Над кроватью, точнее над изголовьем, висела картинка, изображавшая Иисуса с кровоточащим сердцем. Алые капли, стекающие в золотую чашу, перекликались с такой же кроваво-алой брошью на шляпе Эрны. Ее скуластое лицо стало заметно меньше, как будто съежилось. Она выпростала из-под перины правую руку и нащупала ладонь Врубеля, тот ответил ей легким рукопожатием. Теперь дыхание Эрны выровнялось. От нее шел кисловатый запах. Все подумали, что она заснула, и поднялись с мест, тут, однако, она снова заговорила на своем странноватом диалекте: «Чего совет-то поделывает, из которого я ушла? А война в пустыне еще не кончилась? Вы уже идти собрались? Ну, ладно. Ступайте».
Врубель вернулся с Пентковской и Решке в квартиру на Хундегассе. Коленопреклоненный ангел, загрунтованный и покрытый специальной мастикой, ждал позолоты. Врубель зашел лишь на чашку кофе. Метровый ангел стоял на столе. Пока Решке готовил кофе, Пентковская начала накладывать тонкие кусочки золотой фольги, приглаживая их мягкой кисточкой. Мужчинам не разрешалось делать резких движений, чтобы на ангела не дунуло, поэтому они примостились с чашками в сторонке.

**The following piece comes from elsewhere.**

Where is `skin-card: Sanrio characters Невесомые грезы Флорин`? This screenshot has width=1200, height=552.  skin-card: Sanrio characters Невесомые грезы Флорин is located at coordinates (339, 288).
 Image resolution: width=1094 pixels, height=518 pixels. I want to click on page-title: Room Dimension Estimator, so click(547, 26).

Сначала разговор шел об Эрне Бракуп, о том, долго ли она протянет, а затем — о наблюдательном совете. Досталось каждому члену совета; Врубель и Решке шутливо сравнивали Карау с Бироньским, покритиковали проект «Дачи-гольф», обсудили возможность совместной поездки весной в Силезию с целью осмотреть новые миротворческие кладбища, выбрали для посещения дополнительно Алленштейн и Штольп, решили заехать в Бромберг, дабы предпринять там последнюю попытку с кладбищем, одобрили бесплатные обеды в домах для престарелых и вообще положительно оценили то, как осуществлялась миротворческая идея, за исключением перезахоронений; и вот тут, пока Пентковская разглаживала плоской кисточкой позолоту на ангельском крыле, Ежи Врубель мимоходом сказал о своей отставке — на последнем заседании совета он действительно заявил, что выходит из него. Дескать, он больше не может оставаться его членом. Как поляк он, мол, весьма сожалеет о том, что своими краеведческими знаниями и информацией, почерпнутой из кадастровых книг, помогал новой немецкой колонизации. Будучи патриотом, он просто не может не уйти в отставку. К сожалению и стыду, этот шаг сделан слишком поздно.